__What is expected__.
Could you reproduce every record below exactly as written?

__Data to examine__.
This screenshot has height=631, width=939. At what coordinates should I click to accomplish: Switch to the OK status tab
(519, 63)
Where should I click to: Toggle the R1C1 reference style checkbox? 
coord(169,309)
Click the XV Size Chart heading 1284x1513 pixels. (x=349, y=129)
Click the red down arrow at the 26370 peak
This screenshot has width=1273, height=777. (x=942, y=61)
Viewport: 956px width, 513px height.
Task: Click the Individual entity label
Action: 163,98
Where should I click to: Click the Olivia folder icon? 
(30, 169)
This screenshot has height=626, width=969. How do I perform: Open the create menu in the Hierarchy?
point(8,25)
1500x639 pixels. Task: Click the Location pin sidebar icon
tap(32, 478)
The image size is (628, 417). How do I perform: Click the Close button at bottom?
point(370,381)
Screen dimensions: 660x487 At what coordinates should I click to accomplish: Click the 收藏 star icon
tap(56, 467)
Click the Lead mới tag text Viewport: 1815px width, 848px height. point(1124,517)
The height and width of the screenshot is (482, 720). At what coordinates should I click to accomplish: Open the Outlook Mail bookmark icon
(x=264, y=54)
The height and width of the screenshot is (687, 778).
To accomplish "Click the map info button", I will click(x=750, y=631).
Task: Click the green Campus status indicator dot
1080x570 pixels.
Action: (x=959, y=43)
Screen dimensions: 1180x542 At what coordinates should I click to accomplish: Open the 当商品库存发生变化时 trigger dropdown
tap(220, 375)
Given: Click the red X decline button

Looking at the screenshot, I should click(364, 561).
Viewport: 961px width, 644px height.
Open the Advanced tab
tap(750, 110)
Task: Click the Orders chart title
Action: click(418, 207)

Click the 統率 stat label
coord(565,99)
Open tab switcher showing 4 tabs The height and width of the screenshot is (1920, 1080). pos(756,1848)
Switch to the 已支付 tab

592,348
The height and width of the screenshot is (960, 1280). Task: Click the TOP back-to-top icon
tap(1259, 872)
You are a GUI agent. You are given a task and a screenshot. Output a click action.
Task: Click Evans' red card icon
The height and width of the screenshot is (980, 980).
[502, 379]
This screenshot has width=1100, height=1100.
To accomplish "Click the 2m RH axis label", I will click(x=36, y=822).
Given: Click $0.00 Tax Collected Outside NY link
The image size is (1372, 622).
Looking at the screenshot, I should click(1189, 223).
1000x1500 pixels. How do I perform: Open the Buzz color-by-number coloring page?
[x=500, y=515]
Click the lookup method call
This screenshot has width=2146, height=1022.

__Response below__.
This screenshot has height=631, width=939. At what coordinates should I click to accomplish: Switch to the OK status tab
(519, 63)
Where should I click to: Toggle the R1C1 reference style checkbox? 
coord(169,309)
Click the XV Size Chart heading 1284x1513 pixels. (x=349, y=129)
Click the red down arrow at the 26370 peak
This screenshot has width=1273, height=777. (x=942, y=61)
Viewport: 956px width, 513px height.
Task: Click the Individual entity label
Action: 163,98
Where should I click to: Click the Olivia folder icon? 
(30, 169)
This screenshot has height=626, width=969. How do I perform: Open the create menu in the Hierarchy?
point(8,25)
1500x639 pixels. Task: Click the Location pin sidebar icon
tap(32, 478)
The image size is (628, 417). How do I perform: Click the Close button at bottom?
point(370,381)
Screen dimensions: 660x487 At what coordinates should I click to accomplish: Click the 收藏 star icon
tap(56, 467)
Click the Lead mới tag text Viewport: 1815px width, 848px height. point(1124,517)
The height and width of the screenshot is (482, 720). At what coordinates should I click to accomplish: Open the Outlook Mail bookmark icon
(x=264, y=54)
The height and width of the screenshot is (687, 778).
To accomplish "Click the map info button", I will click(x=750, y=631).
Task: Click the green Campus status indicator dot
1080x570 pixels.
Action: (x=959, y=43)
Screen dimensions: 1180x542 At what coordinates should I click to accomplish: Open the 当商品库存发生变化时 trigger dropdown
tap(220, 375)
Given: Click the red X decline button

Looking at the screenshot, I should click(364, 561).
Viewport: 961px width, 644px height.
Open the Advanced tab
tap(750, 110)
Task: Click the Orders chart title
Action: click(418, 207)

Click the 統率 stat label
coord(565,99)
Open tab switcher showing 4 tabs The height and width of the screenshot is (1920, 1080). pos(756,1848)
Switch to the 已支付 tab

592,348
The height and width of the screenshot is (960, 1280). Task: Click the TOP back-to-top icon
tap(1259, 872)
You are a GUI agent. You are given a task and a screenshot. Output a click action.
Task: Click Evans' red card icon
The height and width of the screenshot is (980, 980).
[502, 379]
This screenshot has width=1100, height=1100.
To accomplish "Click the 2m RH axis label", I will click(x=36, y=822).
Given: Click $0.00 Tax Collected Outside NY link
The image size is (1372, 622).
Looking at the screenshot, I should click(1189, 223).
1000x1500 pixels. How do I perform: Open the Buzz color-by-number coloring page?
[x=500, y=515]
Click the lookup method call
This screenshot has width=2146, height=1022.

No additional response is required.